2. The Troubling Dean-to-Professor Ratio: If you’re wondering where all that tuition money is going, one answer might be college administrators. “At universities nationwide, employment of administrators jumped 60% from 1993 to 2009, 10 times the growth rate for tenured faculty,” notes Bloomberg News reporter John Hechinger. University administrators, for their part, insist that a lack of state support has been the main driver of tuition increases, not administrative bloat.
3. Six Tips to Hire for Attitude: Of all decisions made by executives, those concerning hiring and promotion had, in the observation of Peter Drucker, some of the lowest rates of success. It’s just tough to know whom to put on what. Writing at the WOBI blog, Mark Murphy, founder and CEO of Leadership IQ, tries to shepherd a would-be hirer away from some of the worst pitfalls. Example: “Instead of asking about strengths and weaknesses (and leaving it up to the candidate to share a prepared answer), ask ‘Could you tell me about a time you tried to fix or improve something but your solution just didn’t work?’”

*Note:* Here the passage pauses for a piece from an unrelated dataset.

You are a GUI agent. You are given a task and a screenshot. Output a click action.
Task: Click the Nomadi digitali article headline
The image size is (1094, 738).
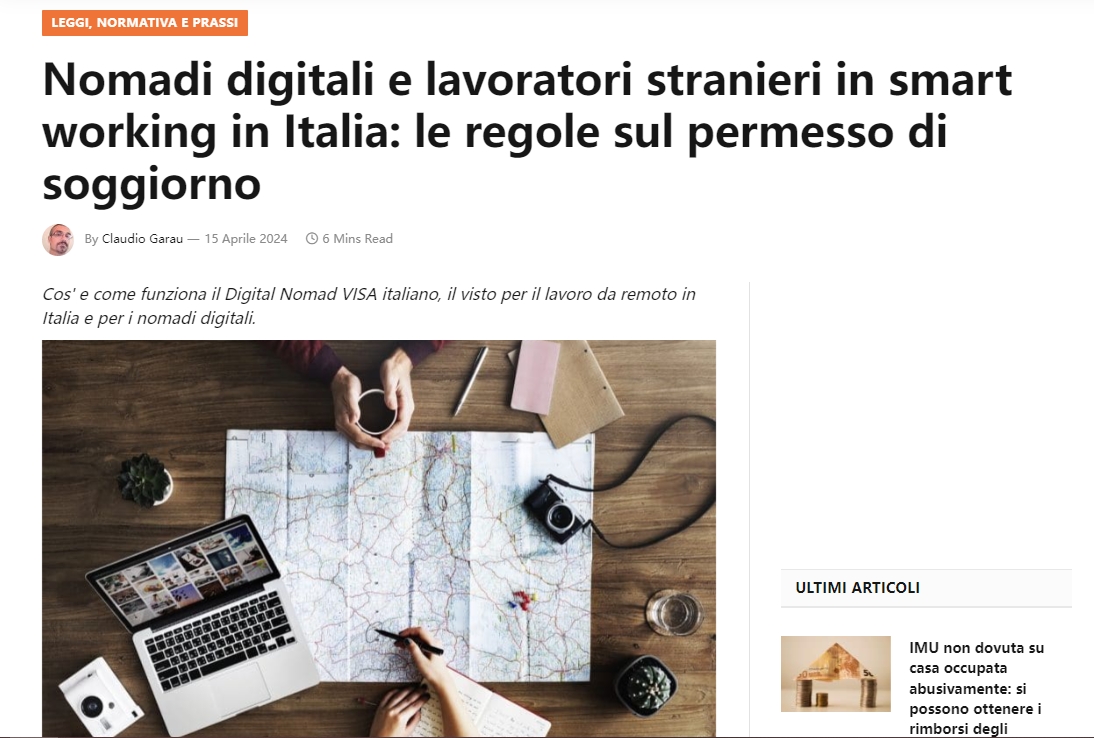click(527, 131)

4. Dx Comment of the Week: When we brought up the ballooning of student-loan debt and asked if there are viable alternatives to the traditional four-year college as the primary gatekeeper to a middle-class life, reader Mike Grayson had this to say:
We are beginning to see the cracks in the old models, and new models will emerge, although they will be resisted by the brick and mortar schools. The real questions are: How will competency be measured? And how will organizations recognize, and accept, that competency?